Va. Senate set to pass 5-cent gas tax

Virginia’s Senate is expected to pass a fuel tax today that would increase by 1 cent each year over the next five years to pay for road maintenance.

The new revenues would replace those lost by the pending abolition of the “abuser fees” on bad and dangerous drivers, which were once hoped to raise $65 million a year to help keep the commonwealth’s highway system in working order.

The plan, proposed by Senate Majority Leader Dick Saslaw, D-Springfield, eventually would add 5 cents to the existing 17.5 cent fuel tax and raise about $281 million a year, about the size of the projected maintenance shortfall. If passed, it would be the first increase in the gas tax since 1986.

Proponents say the increase wouldn’t have a big impact on consumers and will be absorbed into the daily ebb and flow of gas prices.

“The average driver will never pay this tax, because market forces will balance out the one penny per year,” said Bob Chase, president of the Northern Virginia Transportation Alliance.

The General Assembly put the “abuser fees” in place last year as part of a statewide road funding package.

But lawmakers relented after outraged motorists discovered the fees applied only to in-state residents and added as much as thousands of dollars to the cost of some traffic offenses.

The bills that repeal the fees have passed the House and Senate, though there is little agreement on how to replace the revenue between the chambers.
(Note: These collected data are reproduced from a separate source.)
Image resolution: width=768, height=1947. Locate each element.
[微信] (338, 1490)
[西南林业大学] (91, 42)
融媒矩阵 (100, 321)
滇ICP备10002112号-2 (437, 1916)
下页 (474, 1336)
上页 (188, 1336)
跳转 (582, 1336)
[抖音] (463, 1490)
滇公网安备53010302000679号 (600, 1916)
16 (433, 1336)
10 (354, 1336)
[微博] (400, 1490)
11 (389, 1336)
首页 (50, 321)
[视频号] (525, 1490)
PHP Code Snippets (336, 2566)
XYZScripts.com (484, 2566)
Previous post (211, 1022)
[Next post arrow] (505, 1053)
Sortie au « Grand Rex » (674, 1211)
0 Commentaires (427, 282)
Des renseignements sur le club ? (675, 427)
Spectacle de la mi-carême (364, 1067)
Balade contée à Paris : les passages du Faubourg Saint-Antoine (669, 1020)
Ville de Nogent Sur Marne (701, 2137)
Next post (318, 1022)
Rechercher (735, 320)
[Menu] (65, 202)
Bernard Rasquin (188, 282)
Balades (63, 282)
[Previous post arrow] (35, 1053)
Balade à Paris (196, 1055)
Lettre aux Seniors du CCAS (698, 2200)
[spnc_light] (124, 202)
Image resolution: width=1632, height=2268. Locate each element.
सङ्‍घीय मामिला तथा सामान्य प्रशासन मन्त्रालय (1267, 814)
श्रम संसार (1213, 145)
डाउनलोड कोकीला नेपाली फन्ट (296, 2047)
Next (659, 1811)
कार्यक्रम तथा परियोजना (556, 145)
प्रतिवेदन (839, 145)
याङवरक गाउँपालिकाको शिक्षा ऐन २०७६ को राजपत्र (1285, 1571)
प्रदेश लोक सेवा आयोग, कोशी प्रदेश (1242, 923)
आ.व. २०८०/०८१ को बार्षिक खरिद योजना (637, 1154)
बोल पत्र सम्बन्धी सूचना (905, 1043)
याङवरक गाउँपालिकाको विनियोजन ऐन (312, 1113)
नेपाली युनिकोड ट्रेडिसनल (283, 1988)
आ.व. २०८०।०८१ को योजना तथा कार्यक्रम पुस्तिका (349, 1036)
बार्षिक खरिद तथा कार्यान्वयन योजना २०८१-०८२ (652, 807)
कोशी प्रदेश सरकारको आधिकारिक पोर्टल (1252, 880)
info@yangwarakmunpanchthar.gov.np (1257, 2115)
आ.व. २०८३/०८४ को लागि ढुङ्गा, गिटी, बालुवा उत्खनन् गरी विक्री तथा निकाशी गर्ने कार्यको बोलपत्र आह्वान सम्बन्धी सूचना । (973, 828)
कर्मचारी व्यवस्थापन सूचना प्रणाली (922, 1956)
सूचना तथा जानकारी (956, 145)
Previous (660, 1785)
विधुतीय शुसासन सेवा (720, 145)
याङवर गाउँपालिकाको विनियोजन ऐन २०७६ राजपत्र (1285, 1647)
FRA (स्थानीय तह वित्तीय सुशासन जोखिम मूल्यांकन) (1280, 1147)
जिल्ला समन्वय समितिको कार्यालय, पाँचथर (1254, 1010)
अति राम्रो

The increase in the gas tax is expected to be a tough sell in the Republican-controlled House of Delegates.

“You are going to cut taxes on criminals and raise taxes on everybody else, that’s what this bill does,” said Del. Dave Albo, R-Springfield, one of the architects of the abuser fees.

“We are right back to where we started in 2006, when we were two weeks away from a government shutdown because the Senate Democrats wanted to raise taxes and the House didn’t.”